Steve Jenson's blog

Simulating Byzantine failure with SIGSTOP

Simulating Byzantine failure with SIGSTOP

If your service relies on connecting to an internal network server and that server isn't accepting connections, your client will obviously throw an error. This happens often enough that you probably already check for this and do the right thing in your various projects. But what if the server is accepting connections but never returning any data? This failure case is rare but very deadly. Chet mentioned that you could simulate this using SIGSTOP so I decided to whip up an experiment with memcached as my victim.

    stevej@t42p:~$ ps auxww |grep memcache
    stevej    3451  0.0  0.0   2928  1872 pts/0    T    01:21   0:00 memcached -vv -p 11211
    stevej@t42p:~$ kill -stop 3451
    

In another terminal:

    stevej@t42p:~$ irb
    irb(main):001:0> require 'rubygems'
    => true
    irb(main):002:0> require 'memcache'
    => true
    irb(main):003:0> CACHE = MemCache.new "localhost:11211"
    => <MemCache: 1 servers, 1 buckets, ns: nil, ro: false>
    irb(main):004:0> CACHE.get("foo")
    

The client library happily hung for several hours while I did other things. How can a process that's suspended not timeout incoming connections? Well, it's the kernel that services network requests and the process itself is only reading the buffers. If you want proof, look at this tcpdump output. Remember, the process has already been suspended by the time I ran tcpdump here.

    stevej@t42p:~$ sudo tcpdump -i lo port 11211
    tcpdump: verbose output suppressed, use -v or -vv for full protocol decode
    listening on lo, link-type EN10MB (Ethernet), capture size 96 bytes
    18:02:40.576255 IP localhost.48124 > localhost.11211: F 2018798159:2018798159(0) ack 2012359105 win 257 <nop,nop,timestamp 15455978 14281170>
    18:02:40.577037 IP localhost.11211 > localhost.48124: . ack 1 win 256 <nop,nop,timestamp 15455979 15455978>
    18:03:19.037410 IP localhost.35662 > localhost.11211: S 2731273926:2731273926(0) win 32792 <mss 16396,sackOK,timestamp 15465593 0,nop,wscale 7>
    18:03:19.037435 IP localhost.11211 > localhost.35662: S 2723119696:2723119696(0) ack 2731273927 win 32768 <mss 16396,sackOK,timestamp 15465593 15465593,nop,wscale 7>
    18:03:19.037449 IP localhost.35662 > localhost.11211: . ack 1 win 257 <nop,nop,timestamp 15465593 15465593>
    18:03:19.037768 IP localhost.35662 > localhost.11211: P 1:10(9) ack 1 win 257 <nop,nop,timestamp 15465593 15465593>
    18:03:19.037776 IP localhost.11211 > localhost.35662: . ack 10 win 256 <nop,nop,timestamp 15465593 15465593>
    

So a connect timeout wouldn't help here, you need a recv timeout or something else.

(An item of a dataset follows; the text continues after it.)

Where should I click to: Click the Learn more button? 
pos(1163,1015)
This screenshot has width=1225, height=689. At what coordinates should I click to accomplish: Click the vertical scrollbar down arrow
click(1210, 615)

Restarting your client process won't help at all, it'll simply get stuck in the same place. In Ruby, the easiest thing to do is to use the Timeout module. Sadly, it only has second granularity but that's a lot better than hanging for several hours. You can also set use Socket#setsockopt with a recv timeout if you need finer grained timeout resolution.

    stevej@t42p:~$ irb
    irb(main):001:0> require 'rubygems'
    => true
    irb(main):002:0> require 'memcache'
    => true
    irb(main):003:0> CACHE = MemCache.new "localhost:11211"
    => <MemCache: 1 servers, 1 buckets, ns: nil, ro: false>
    irb(main):004:0> require 'timeout'
    => false
    irb(main):005:0> foo = Timeout::timeout(1) do
    irb(main):006:1*   CACHE.get("foo")
    irb(main):007:1> end
    /usr/lib/ruby/1.8/timeout.rb:54:in `cache_get': execution expired (Timeout::Error)
    from /usr/lib/ruby/gems/1.8/gems/memcache-client-1.5.0/lib/memcache.rb:209:in `get'
    from (irb):6:in `irb_binding'
    from /usr/lib/ruby/1.8/timeout.rb:56:in `timeout'
    from (irb):5:in `irb_binding'
    from /usr/lib/ruby/1.8/irb/workspace.rb:52:in `irb_binding'
    from /usr/lib/ruby/1.8/irb/workspace.rb:52
    

Do you want to guess what happened when I sent SIGCONT to memcache? My client processes, even the ones that had been hanging for hours, immediately returned with the expected data.

The obvious thing to do is to write a new MemCache subclass decorating all the calls to get, put, get_multi, etc with safer versions. Don't naively trust that the expected data made it to the cache.